Your assignment
Go to the line that contains "Task: Click the 10:06:53 timestamp", then write out that line and all that follow to the end of the listing, exactly and without pictures.

........

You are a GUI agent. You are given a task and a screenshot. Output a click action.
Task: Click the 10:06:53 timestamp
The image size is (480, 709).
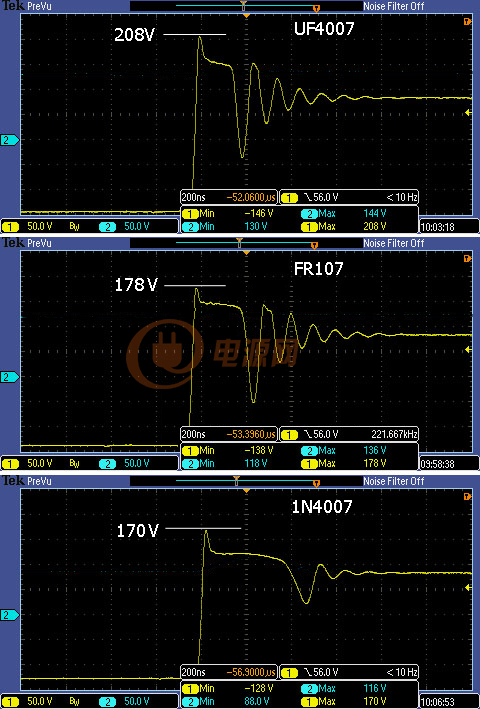point(437,702)
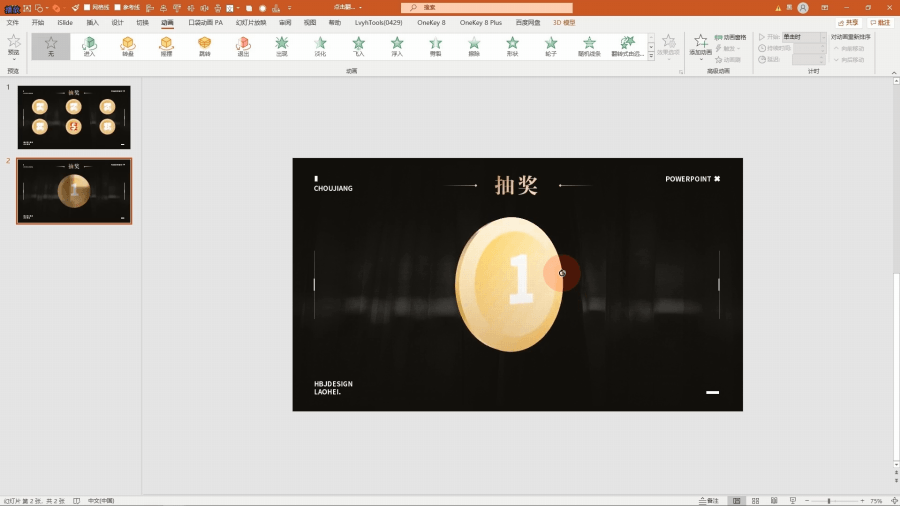
Task: Apply the 飞入 fly-in animation
Action: point(358,46)
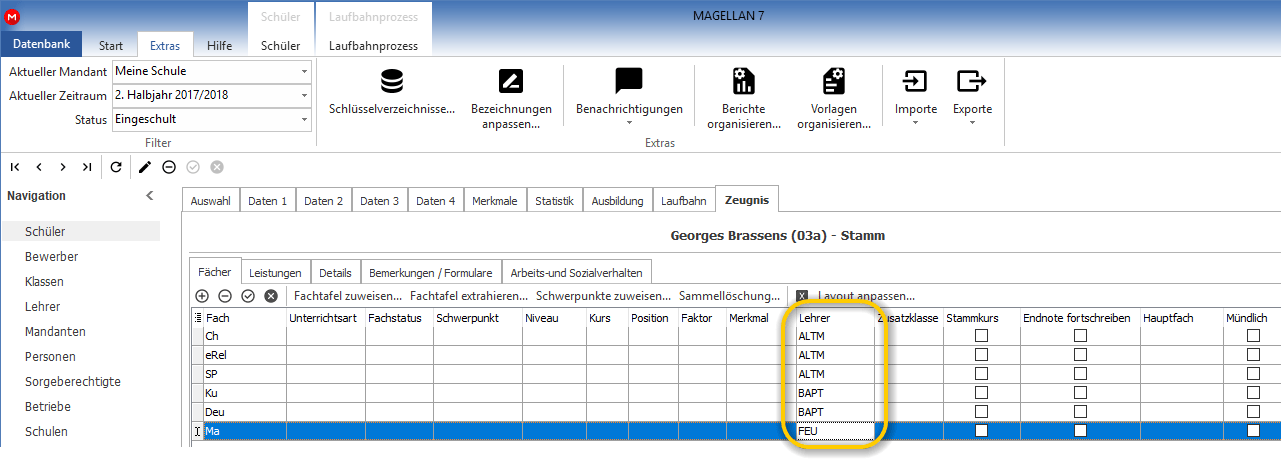This screenshot has width=1281, height=459.
Task: Toggle Stammkurs checkbox for Ch row
Action: coord(981,335)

........

Answer to this task
Task: Click the 10:06:53 timestamp
The image size is (480, 709).
point(437,702)
Task: Apply the 飞入 fly-in animation
Action: point(358,46)
This screenshot has width=1281, height=459.
Task: Toggle Stammkurs checkbox for Ch row
Action: coord(981,335)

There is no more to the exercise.